Insel la Tortuga in Venezuela

Die Insel La Tortuga (die Schildkroete) ist neben der Insel Margarita die groesste Insel Venezuelas. Sie ist so gut wie unbewohnt, nur eine Posada und ein para Fischer leben dort. Troztdem wird sie an Wochenenden von vielen Touristen in privat Jachten besucht.

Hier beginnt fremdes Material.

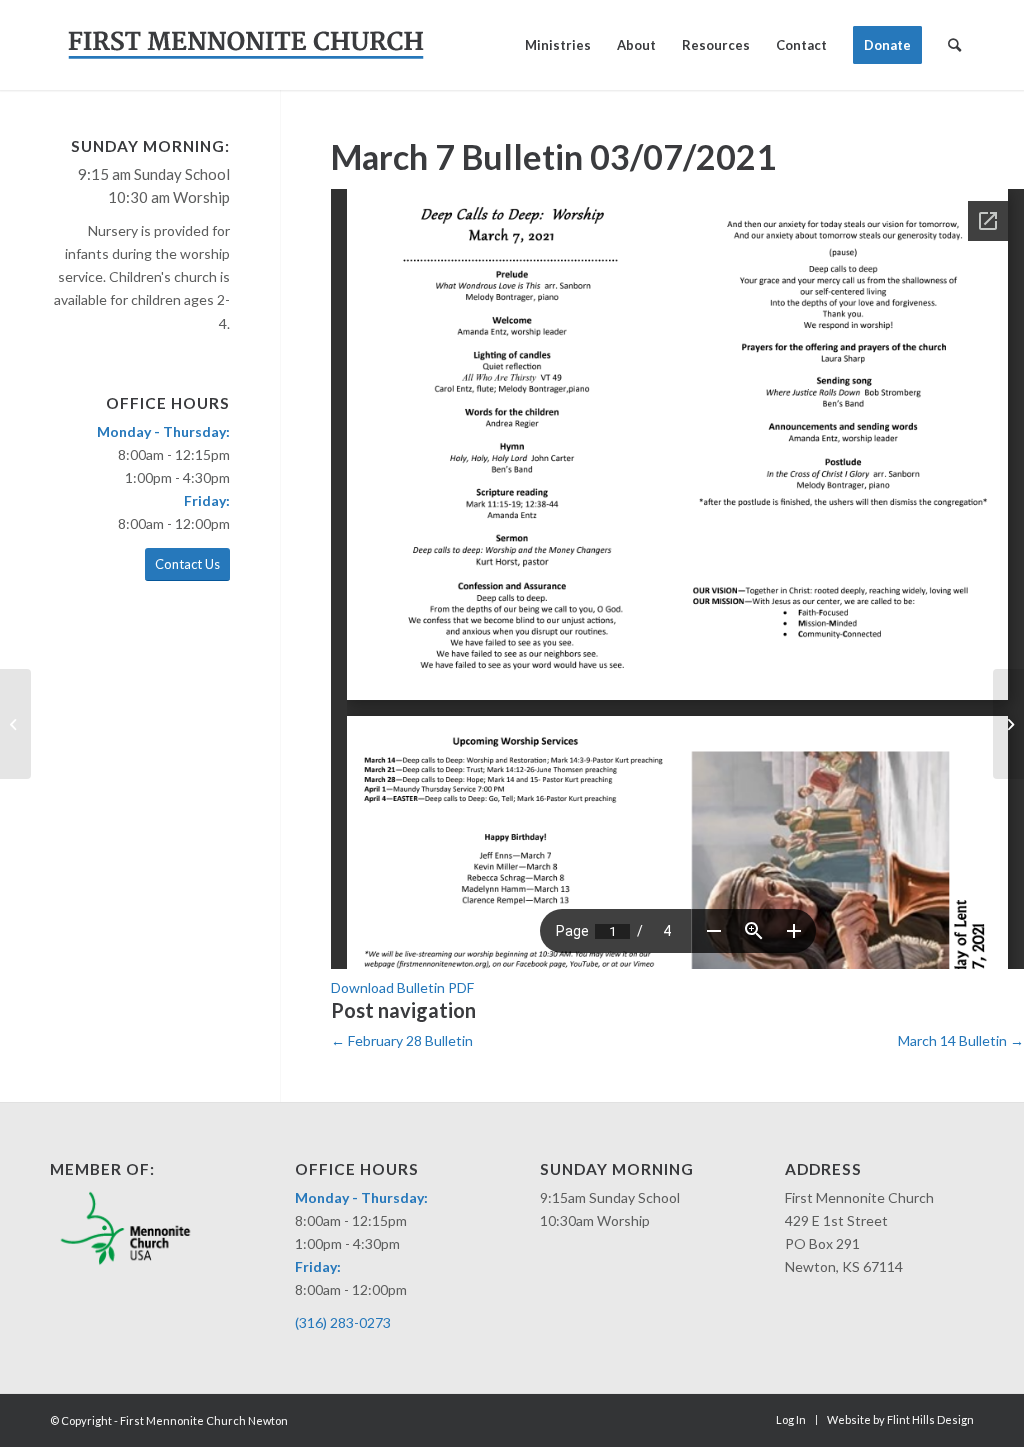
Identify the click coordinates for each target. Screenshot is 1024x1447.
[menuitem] (558, 45)
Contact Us (187, 564)
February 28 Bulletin (402, 1040)
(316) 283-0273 (343, 1322)
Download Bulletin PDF (402, 987)
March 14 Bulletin (961, 1040)
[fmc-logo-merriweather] (245, 45)
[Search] (954, 45)
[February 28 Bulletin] (15, 724)
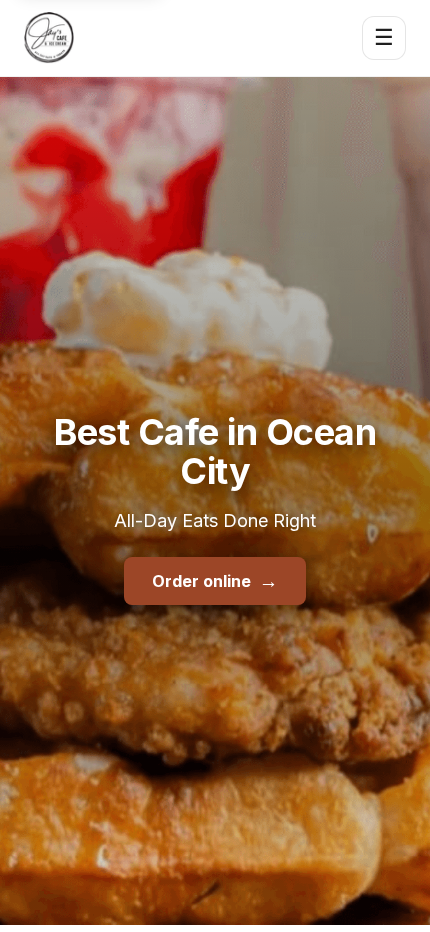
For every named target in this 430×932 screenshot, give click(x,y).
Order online (215, 581)
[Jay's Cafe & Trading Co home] (49, 38)
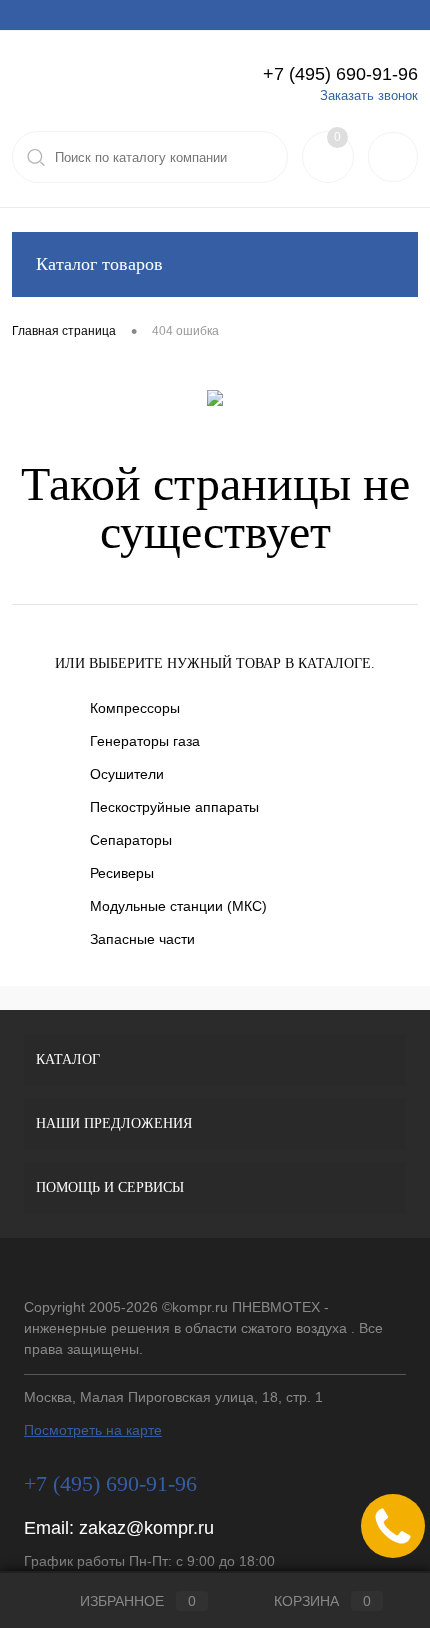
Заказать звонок (369, 95)
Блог (339, 15)
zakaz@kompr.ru (146, 1528)
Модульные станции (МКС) (178, 906)
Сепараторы (131, 840)
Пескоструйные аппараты (174, 807)
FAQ (218, 15)
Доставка (157, 15)
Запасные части (142, 939)
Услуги (30, 15)
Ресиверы (122, 873)
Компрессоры (135, 708)
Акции (90, 15)
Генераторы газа (145, 741)
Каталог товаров (99, 264)
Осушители (127, 774)
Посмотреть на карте (93, 1430)
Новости (278, 15)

Die Insel wurde 1499 von Americo Vespucio entdeckt und La Tortuga genannt, weil dort viele Wasserschildkroeten ihre Eier in den Sand deponierten. Die Insel war Versteck von Piraten im 18 Jahrhundert, wie Henry Morgan, welcher von la
Tortuga aus seine Ueberfaelle auf die venezolanische Kueste plante. Die ersten auslaendischen Einwohner waren hollaendische Seeleute die dort die Salinen bearbeiteten und von Spaniern, die aus Cumaná kamen, 1631 ausgewiesen wurden.
Heute gibt es in la
Tortuga ein paar Fischerhaeuser, einen kleinen Flughafen und eine Notarztpraxis. Einige Leute aus der Hauptstadt haben Fischerhaeuser gekauft um dort ihr Wochenendhaeuser einzurichten. In den Orten Herradura und Punta del Este ist das Zelten erlaubt. Lohnenswert ist der Aufenthalt zwischen 3 und 6 Tagen wegen der langen und Schwierigen anreise.Es empfiehlt sich alles mitzunehmen da die Insel einsam ist. Die einzige Posada der Insel heist Rancho Yemayá. Die Posada hat 6 Zimmer mit Klimaanlage, und es wird die Unterkunft mit Vollpension angeboten. Es ist notwendig mindestens 15 Tage im voraus zu buchen wenn man dort das Wochenende verbringen moechte. Man kommt auch ohne Jacht nach La Tortuga von Higuerote aus, mit Booten. Die Fahrt dauert zwischen 5 und 8 Stunden. Die Firma die die Uerberfahrten organisiert heist Isla La Tortuga 69 RL. Zwischen September und April kommen die Vogelbeobachter auf Ihre Kosten. Viele Fischer kommen von der Insel Margarita um in La Tortuga zu fischen. Von Margarita aus ist die Fahrt nach la Tortuga kuerzer , ca. 3 Stunden, 120 Kilometer, es ist aber schwieriger die Fahrt zu organisieren. Ein wenig Spanisch zu koennen ist fuer eine individual Reisen in
Venezuela sehr hilfsreich da wenig Leute Englisch sprechen.